- _Exercise brief_: Reproduce the forum post about copyrights below word for word, between "Post by dai-atlas2000" and "deemed as illegal?", inclusive.
— Start Extract provided —
Post by dai-atlas2000 » Thu May 02, 2002 3:08 pm

I'm posting this thread, mainly because its something which has long fascinated me, mainly due to the fact that no-one seems to have a clear concise version of it: COPYRIGHTS.

Some of these may sound like stupid questions, but here goes anyway:

What is the current legal stance on the sharing of any sorts of entertainment media on free file sharing programs?
By entertainment media, I refer to: mp3s, DVD rips, movie downloads, TV series downloads.

With regards to TV series/films:
Also, with regards to certain TV series. Do the same restrictions apply to a TV series, which hasn't been comercially released or is currently out of print, e.g - certain TF episodes/ Beast Machines (UK), to series which is being shared as DVD rips?

With regards to mp3s:
- Is the free sharing of mp3 music files deemed as illegal?
- Or does it become illegal when moneys are illegally being made?
— End Extract provided —
— Start Dataset section —
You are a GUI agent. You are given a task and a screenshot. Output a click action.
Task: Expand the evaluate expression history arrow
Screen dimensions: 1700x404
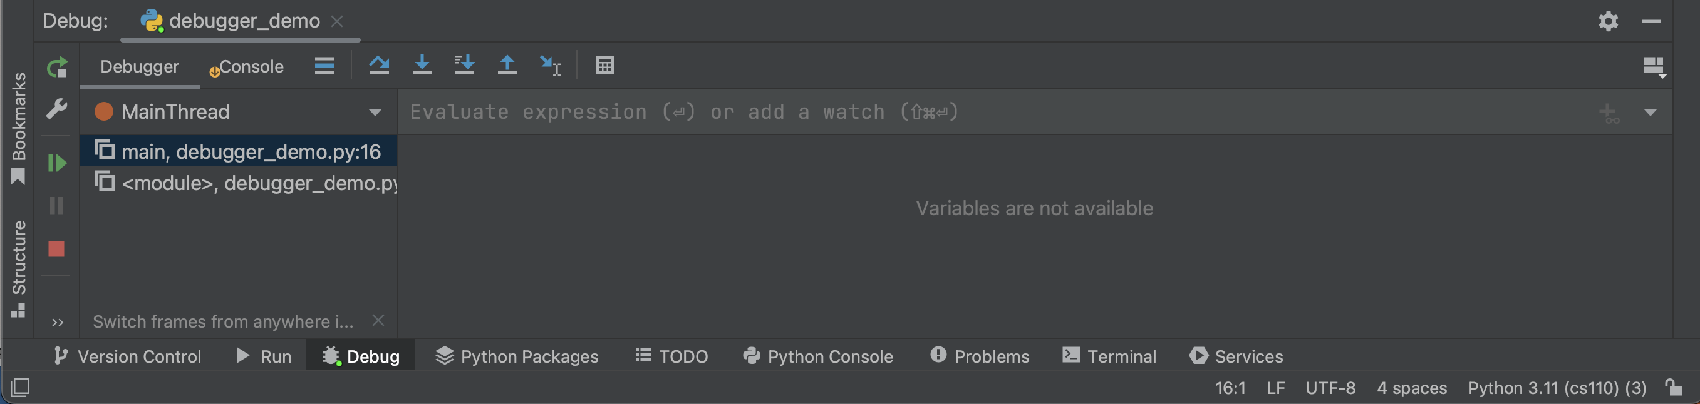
— End Dataset section —
- _The reply_:
Post by dai-atlas2000 » Thu May 02, 2002 3:08 pm

I'm posting this thread, mainly because its something which has long fascinated me, mainly due to the fact that no-one seems to have a clear concise version of it: COPYRIGHTS.

Some of these may sound like stupid questions, but here goes anyway:

What is the current legal stance on the sharing of any sorts of entertainment media on free file sharing programs?
By entertainment media, I refer to: mp3s, DVD rips, movie downloads, TV series downloads.

With regards to TV series/films:
Also, with regards to certain TV series. Do the same restrictions apply to a TV series, which hasn't been comercially released or is currently out of print, e.g - certain TF episodes/ Beast Machines (UK), to series which is being shared as DVD rips?

With regards to mp3s:
- Is the free sharing of mp3 music files deemed as illegal?